Data items:
──────────────────────────────

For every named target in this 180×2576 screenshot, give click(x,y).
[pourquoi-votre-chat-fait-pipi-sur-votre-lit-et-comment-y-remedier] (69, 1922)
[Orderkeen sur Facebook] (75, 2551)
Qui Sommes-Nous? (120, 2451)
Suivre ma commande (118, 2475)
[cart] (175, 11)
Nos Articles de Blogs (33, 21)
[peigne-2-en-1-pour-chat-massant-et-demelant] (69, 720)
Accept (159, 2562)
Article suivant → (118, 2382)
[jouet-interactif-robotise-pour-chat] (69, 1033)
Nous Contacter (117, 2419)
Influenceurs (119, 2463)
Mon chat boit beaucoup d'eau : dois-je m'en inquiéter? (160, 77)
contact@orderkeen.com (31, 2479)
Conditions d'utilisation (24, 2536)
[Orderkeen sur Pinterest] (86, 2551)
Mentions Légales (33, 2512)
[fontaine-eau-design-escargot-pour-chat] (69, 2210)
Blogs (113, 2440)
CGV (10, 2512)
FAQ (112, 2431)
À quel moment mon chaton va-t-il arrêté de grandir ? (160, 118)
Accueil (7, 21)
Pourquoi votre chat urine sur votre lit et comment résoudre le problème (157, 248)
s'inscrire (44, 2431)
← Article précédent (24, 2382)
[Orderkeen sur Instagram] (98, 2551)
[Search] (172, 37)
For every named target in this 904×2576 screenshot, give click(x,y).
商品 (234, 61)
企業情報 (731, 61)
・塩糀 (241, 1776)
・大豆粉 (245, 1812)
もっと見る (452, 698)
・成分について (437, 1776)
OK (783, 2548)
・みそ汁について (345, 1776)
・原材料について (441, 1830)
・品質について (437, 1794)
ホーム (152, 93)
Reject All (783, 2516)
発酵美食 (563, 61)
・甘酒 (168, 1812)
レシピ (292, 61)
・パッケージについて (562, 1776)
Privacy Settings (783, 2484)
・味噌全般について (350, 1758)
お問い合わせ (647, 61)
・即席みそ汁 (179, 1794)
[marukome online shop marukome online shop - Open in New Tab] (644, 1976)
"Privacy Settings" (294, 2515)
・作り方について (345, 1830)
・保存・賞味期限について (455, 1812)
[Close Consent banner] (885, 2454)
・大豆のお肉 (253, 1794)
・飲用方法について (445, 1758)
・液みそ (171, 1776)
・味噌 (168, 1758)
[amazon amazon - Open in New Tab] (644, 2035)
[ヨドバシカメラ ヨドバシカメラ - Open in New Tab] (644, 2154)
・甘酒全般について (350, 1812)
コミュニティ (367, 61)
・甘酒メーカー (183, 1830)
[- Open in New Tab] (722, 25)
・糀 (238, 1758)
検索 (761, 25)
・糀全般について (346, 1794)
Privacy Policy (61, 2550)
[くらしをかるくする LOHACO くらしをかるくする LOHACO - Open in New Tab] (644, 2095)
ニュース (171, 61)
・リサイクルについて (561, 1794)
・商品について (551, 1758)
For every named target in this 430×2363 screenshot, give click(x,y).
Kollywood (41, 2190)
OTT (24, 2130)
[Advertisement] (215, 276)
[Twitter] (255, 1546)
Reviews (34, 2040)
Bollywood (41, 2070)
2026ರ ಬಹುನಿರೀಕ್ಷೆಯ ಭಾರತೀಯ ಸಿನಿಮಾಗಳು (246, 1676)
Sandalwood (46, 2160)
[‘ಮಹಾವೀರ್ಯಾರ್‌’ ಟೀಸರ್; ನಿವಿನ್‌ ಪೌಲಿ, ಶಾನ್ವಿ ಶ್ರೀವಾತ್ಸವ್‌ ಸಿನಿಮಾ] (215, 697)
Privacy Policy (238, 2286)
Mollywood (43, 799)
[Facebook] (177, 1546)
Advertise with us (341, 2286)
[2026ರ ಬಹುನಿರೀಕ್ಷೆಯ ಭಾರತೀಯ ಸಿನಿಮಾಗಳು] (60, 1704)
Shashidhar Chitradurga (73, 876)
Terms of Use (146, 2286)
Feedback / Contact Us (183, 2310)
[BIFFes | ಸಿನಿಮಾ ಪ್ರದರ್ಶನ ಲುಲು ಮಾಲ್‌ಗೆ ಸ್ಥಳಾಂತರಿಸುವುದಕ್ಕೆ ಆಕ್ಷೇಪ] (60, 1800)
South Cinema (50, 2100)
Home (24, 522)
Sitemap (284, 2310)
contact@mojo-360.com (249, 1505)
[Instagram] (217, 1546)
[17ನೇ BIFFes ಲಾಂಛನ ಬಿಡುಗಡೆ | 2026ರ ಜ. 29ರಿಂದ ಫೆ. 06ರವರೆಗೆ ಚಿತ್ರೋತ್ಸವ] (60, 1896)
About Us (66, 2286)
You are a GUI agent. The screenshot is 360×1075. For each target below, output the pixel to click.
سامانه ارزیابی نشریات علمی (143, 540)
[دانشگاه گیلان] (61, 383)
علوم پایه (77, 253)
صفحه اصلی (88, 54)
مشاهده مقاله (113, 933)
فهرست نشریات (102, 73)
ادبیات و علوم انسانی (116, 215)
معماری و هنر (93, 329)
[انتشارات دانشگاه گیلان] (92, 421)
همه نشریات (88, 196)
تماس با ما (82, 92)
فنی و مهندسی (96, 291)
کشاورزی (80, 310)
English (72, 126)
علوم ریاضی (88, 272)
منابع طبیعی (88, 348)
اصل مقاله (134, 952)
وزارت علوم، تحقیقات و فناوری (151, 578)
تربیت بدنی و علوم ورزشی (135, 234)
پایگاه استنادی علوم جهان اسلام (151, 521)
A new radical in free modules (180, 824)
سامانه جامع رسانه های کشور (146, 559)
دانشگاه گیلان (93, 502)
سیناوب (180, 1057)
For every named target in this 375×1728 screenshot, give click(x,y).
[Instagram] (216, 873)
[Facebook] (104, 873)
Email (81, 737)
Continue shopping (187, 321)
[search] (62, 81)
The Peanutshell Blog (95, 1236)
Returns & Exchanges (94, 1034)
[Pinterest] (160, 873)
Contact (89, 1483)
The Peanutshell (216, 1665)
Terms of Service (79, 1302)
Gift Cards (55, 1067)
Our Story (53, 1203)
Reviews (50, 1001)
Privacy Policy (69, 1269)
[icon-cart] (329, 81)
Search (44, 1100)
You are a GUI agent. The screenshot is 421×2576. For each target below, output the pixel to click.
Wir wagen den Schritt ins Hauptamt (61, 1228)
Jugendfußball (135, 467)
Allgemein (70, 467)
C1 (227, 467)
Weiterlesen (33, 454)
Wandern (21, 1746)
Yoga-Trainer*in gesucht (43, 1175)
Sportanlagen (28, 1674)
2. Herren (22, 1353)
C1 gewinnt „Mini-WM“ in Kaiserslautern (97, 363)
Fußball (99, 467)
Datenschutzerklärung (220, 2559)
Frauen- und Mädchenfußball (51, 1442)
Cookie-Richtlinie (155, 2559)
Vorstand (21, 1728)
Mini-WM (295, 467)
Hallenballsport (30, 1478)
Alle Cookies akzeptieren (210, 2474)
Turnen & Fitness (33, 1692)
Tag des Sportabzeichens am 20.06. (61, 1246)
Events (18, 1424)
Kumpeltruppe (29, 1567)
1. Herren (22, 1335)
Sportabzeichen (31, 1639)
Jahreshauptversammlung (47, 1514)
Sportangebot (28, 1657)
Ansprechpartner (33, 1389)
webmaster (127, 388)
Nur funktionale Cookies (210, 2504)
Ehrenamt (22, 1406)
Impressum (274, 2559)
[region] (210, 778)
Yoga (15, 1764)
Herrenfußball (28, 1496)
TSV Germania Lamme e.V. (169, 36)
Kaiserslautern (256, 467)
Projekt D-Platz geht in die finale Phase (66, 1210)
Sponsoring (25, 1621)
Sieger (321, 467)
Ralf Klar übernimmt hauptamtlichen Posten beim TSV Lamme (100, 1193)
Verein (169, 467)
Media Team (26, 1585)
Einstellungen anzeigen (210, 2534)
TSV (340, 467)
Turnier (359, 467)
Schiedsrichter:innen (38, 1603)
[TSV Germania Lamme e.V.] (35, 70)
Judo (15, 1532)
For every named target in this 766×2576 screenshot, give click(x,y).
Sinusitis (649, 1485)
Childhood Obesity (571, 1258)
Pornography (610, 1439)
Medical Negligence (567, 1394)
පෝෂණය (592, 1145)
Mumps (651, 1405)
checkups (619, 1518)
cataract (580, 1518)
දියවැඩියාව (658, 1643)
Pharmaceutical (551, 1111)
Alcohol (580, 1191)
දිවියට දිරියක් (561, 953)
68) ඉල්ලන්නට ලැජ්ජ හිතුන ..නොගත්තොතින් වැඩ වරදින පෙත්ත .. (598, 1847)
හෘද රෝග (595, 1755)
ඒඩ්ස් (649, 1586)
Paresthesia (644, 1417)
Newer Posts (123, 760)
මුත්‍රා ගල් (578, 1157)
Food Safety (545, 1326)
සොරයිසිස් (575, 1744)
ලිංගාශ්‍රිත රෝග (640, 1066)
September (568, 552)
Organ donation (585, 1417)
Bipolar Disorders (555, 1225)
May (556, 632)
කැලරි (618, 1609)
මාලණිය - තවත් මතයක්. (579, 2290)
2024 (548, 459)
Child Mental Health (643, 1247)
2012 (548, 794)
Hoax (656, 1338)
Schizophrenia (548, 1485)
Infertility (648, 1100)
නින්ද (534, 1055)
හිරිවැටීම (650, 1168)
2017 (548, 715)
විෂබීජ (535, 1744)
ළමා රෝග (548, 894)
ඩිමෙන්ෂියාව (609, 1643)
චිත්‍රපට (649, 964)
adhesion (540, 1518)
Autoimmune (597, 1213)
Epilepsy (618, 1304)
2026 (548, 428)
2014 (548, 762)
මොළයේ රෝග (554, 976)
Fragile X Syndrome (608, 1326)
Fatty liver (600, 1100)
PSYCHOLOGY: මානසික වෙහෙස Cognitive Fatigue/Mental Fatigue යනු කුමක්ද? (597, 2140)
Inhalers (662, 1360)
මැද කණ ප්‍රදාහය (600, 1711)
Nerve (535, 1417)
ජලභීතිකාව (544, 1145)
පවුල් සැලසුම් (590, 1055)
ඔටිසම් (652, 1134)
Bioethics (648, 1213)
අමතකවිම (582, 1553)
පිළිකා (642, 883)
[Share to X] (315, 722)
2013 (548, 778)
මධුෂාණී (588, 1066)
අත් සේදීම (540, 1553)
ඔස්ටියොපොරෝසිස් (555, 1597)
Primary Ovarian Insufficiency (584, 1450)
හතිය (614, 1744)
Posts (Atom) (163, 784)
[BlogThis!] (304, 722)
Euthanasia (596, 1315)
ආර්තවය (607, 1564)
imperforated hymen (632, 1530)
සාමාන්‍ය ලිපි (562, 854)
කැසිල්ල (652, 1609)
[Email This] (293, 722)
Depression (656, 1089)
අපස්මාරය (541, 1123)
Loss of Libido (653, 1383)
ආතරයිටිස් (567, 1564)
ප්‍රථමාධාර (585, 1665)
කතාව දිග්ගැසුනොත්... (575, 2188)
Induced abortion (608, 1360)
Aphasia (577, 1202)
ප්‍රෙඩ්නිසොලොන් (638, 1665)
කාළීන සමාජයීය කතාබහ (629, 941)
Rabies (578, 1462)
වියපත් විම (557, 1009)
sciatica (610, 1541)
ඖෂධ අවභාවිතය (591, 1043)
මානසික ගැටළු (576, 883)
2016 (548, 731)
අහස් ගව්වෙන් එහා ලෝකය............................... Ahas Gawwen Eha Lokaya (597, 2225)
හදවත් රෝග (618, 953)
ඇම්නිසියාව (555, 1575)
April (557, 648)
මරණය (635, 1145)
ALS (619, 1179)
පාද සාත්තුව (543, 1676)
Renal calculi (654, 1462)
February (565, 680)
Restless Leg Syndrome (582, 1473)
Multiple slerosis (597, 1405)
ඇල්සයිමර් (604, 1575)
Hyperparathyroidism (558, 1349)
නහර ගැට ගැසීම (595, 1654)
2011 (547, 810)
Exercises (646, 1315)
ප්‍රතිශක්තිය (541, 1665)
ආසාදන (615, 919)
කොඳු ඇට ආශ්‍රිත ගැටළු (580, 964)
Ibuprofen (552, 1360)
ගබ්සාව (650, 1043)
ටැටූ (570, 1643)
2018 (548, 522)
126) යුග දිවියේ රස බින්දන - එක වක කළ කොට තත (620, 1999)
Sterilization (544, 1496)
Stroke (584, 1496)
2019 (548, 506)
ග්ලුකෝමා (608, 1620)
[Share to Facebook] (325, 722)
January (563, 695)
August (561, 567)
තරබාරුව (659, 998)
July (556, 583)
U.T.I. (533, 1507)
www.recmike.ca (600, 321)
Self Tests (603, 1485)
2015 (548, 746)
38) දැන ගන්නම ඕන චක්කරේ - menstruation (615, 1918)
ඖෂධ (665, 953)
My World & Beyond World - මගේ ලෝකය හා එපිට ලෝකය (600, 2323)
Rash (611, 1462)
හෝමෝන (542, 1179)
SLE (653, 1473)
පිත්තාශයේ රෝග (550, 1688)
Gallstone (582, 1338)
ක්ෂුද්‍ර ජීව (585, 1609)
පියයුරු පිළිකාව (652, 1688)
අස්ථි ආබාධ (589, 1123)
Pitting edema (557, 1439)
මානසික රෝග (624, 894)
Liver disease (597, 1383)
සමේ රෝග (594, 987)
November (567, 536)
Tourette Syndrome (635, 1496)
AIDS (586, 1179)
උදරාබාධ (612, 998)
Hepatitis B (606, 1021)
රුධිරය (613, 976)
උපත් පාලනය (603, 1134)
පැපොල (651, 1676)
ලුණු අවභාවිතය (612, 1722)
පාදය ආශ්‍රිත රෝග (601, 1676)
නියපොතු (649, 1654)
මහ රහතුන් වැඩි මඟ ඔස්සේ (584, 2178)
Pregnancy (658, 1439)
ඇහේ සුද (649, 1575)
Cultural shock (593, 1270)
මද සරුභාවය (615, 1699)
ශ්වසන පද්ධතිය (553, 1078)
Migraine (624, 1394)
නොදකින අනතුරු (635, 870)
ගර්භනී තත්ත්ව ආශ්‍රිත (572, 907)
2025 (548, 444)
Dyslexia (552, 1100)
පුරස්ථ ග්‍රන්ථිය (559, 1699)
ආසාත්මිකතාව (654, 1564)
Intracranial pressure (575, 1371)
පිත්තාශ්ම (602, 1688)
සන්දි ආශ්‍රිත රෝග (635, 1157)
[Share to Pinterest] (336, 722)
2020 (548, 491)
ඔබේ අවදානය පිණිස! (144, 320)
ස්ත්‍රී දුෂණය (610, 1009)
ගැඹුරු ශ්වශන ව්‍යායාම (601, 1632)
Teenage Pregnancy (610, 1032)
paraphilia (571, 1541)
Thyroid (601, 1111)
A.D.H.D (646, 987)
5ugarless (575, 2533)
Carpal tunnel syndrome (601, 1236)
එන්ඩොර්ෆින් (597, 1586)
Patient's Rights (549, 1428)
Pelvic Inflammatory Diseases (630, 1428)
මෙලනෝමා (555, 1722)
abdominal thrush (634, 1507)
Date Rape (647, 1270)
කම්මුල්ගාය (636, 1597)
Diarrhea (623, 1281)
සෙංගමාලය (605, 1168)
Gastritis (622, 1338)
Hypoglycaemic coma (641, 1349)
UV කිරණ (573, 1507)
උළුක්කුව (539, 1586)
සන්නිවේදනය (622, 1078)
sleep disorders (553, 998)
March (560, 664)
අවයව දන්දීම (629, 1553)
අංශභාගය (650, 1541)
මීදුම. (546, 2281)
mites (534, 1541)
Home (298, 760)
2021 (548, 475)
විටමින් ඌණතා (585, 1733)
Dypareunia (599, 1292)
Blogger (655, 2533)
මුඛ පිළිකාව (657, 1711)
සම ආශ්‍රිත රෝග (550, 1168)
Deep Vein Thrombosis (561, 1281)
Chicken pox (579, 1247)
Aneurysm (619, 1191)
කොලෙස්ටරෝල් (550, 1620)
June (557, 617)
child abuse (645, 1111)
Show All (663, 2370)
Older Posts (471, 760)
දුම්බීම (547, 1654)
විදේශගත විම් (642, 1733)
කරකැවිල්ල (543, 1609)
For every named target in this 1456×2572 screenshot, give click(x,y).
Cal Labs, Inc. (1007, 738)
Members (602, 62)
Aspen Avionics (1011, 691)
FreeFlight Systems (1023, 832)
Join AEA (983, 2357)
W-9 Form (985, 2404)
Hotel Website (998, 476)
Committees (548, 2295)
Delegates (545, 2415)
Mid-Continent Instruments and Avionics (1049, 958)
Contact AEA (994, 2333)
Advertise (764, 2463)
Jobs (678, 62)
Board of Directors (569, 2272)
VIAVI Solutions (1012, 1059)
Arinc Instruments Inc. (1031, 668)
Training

──────────────────────────────

EXERCISE:
How many lines of the data contain the word "Share"? Answer with the number alone.

RESULT:
3